I’m Evan Marc Katz, Dating Coach for smart, strong, successful women and your personal trainer for love. Welcome to the Love U podcast. Stay to the end of this video to discover a better way to date online. When we’re done, I’ll let you know how you can apply to Love U to create a passionate relationship that makes you feel safe, heard, and understood.
So today I’m going to give you a sneak peek inside of Love U, metaphorically speaking. I got to tell you some terminology that we use inside the course that I think is very useful. I always talk about something called the funnel. If you go into the Love U Facebook group, there are hundreds of women and they talk about the funnel and the funnel basically said there are a billion guys online. And our job is to narrow them down.
Now, the reason I’m doing this podcast and video for you is that the way people funnel the way people narrow people down, I think is highly misguided and counterproductive to your goal. Now, I get into this in great detail in Week Seven of Love U. Love U is my signature course. There are 26 weeks and week seven is online dating, and I offer 90 minutes of my best online dating advice, including the 222 rule, opinion openers, and a checklist tree to print out to help you develop healthy daily dating practice. And dating is a daily practice. Regardless of that, one thing that I realized is that good advice doesn’t matter much if you don’t know how to search for a guy online. So you can think you’ve got a great profile and you’ve got a great texting emoji game when you’ve got cute pictures. But if you don’t know how to search for a guy and finding the guy is the issue, you’re going to end up in the same place you were before. It’s hard to complain that men are shallow and flaky. If the only way you’re interacting with them is swiping right on cute photos and texting. The medium itself is the problem with dating apps.

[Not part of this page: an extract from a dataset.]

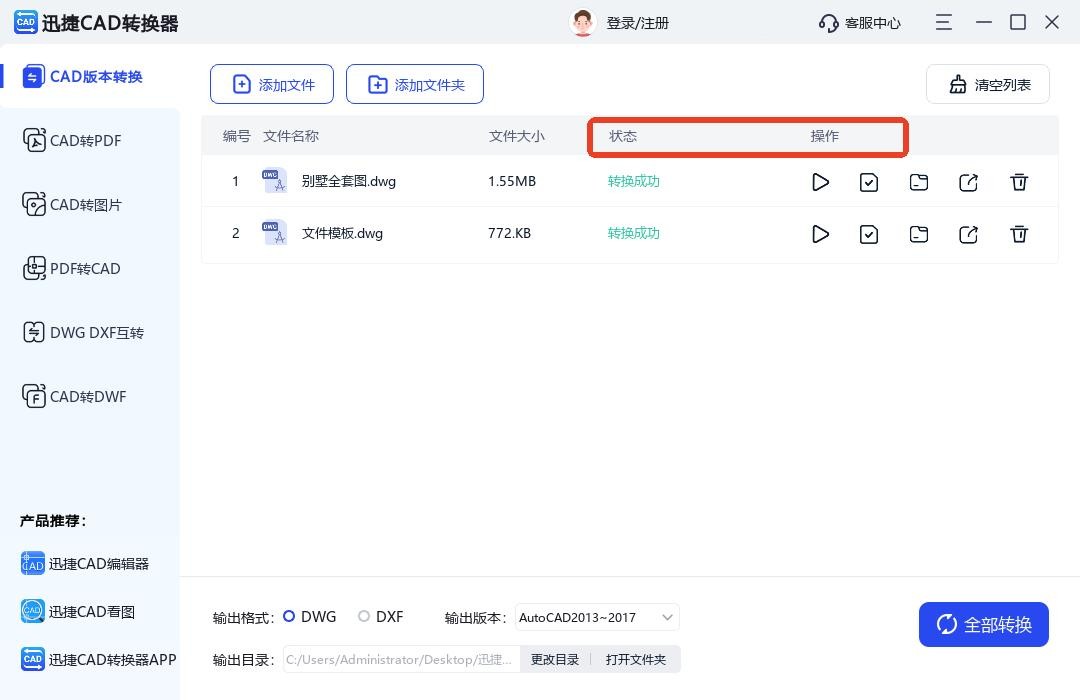This screenshot has width=1080, height=700.
Task: Click checkmark document icon for 别墅全套图.dwg
Action: pyautogui.click(x=869, y=182)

The medium itself is the problem with dating apps.
So I’m going to say let’s say you’re on a mainstream dating site on Match.com, Plenty Of Fish, and OK Cupid, big mainstream brands like and they’re all owned by Match. So what do most women do when they get to one of these sites? Makes perfect sense. I know who I am. I know what I like. I know what I’m attracted to. Here’s what I’m worth. And I’m going to narrow down my choices. And as a result, what you end up doing is screaming out. You’re looking for a perfect guy based on what you like.

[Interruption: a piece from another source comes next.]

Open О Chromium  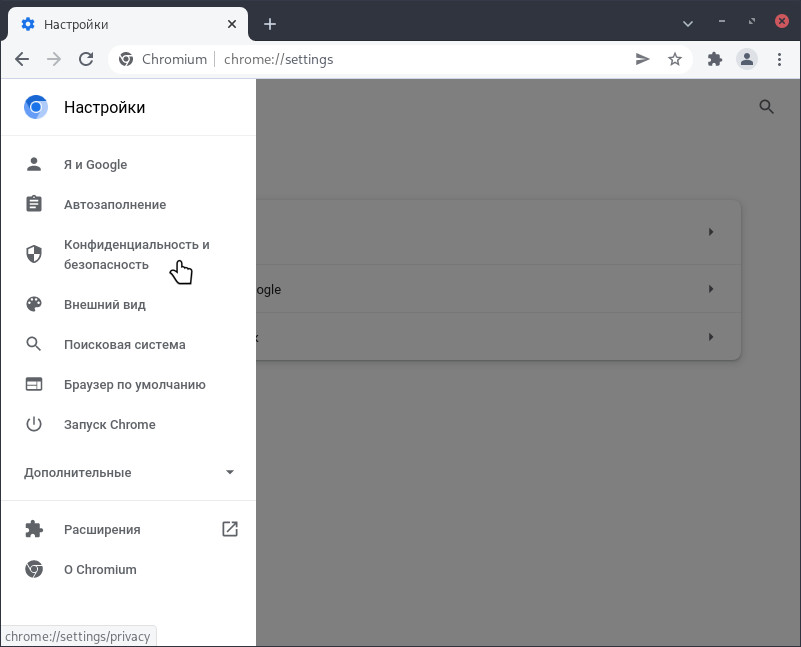click(x=100, y=569)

He’s six feet tall. He makes six figures or he makes more than I do. He has these hobbies. He is within a couple of years of my age range or younger. We would go on and on. And the more things we select for, the narrower the dating pool does.
I thought of doing infographics of this, really showing how the dating pool narrows because 86 percent of men are less than six feet tall and 90 percent of men make less than one hundred thousand dollars. And ninety-five percent of men don’t have master’s degrees. And these are ballpark numbers. But you get the idea the more you narrow it down. One point seven percent of men are Jewish. So the more you narrow down, the more your pool shrinks, restructuring shrinks. And then what happens? You set your narrow filters like “OK, these are my guys.” And now if a cute guy writes to you, he’s pretty much guaranteed. If he reaches out to you and you find him attractive, he’s pretty much guaranteed of a date. You’re going to go on a date with a guy because you set your criteria so narrow and so high that finding anybody you like is kind of rare. That’s what happens when you’re singularly focused. And to you this makes sense. But here’s the problem with that methodology of screening. There are very few guys who qualify. Really, very few guys qualify. And you end up getting false positives or something like that. You end up disqualifying men who are actually qualified because these men are not screened and not screened for quality. They’re screened based on these arbitrary search criteria, which doesn’t encompass everything.

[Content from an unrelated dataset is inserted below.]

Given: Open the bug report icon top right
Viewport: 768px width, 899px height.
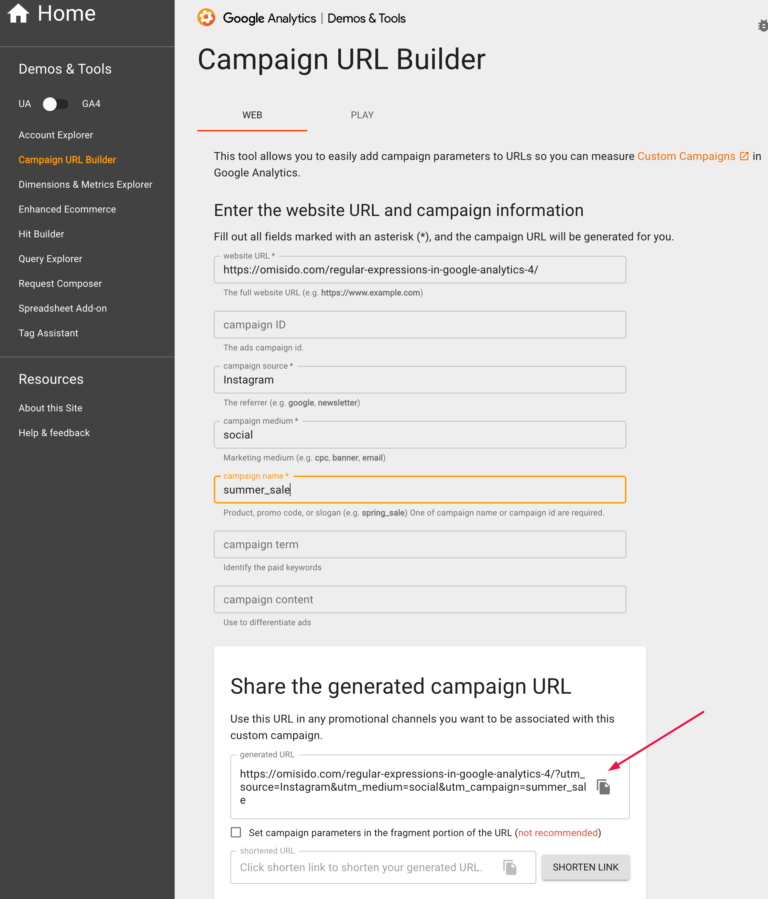Looking at the screenshot, I should [761, 25].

I always use my wife and me as a perfect example. We’re both on Match.com at the same time. My age range wasn’t broad enough to accommodate her when she was three years older than my pop age. My wife, I can guarantee, was not looking for a Jewish guy, much less a Jewish atheist when she was dating online. She was probably looking for a sort of generic Christian guy because she’s Catholic. This is the problem. Our search criteria unnecessarily narrow things arbitrarily. And then because we think we did a good job with our search any guy who gets through the screen sails through quickly and now he gets a free pass. But these guys haven’t put in any time. You haven’t differentiated yourself from the other people he’s talking to. And because he’s your type, and it’s hard to find, you end up where you are now, having a lot of texting relationships, going out on lame blind coffee dates, hooking up with a guy that you barely know because he was cute, but he didn’t put in an effort to earn that date with you. All he had to do was pass your criteria. And that leads to lots of bad dates and lots of bad feelings around dating, online dating, and men.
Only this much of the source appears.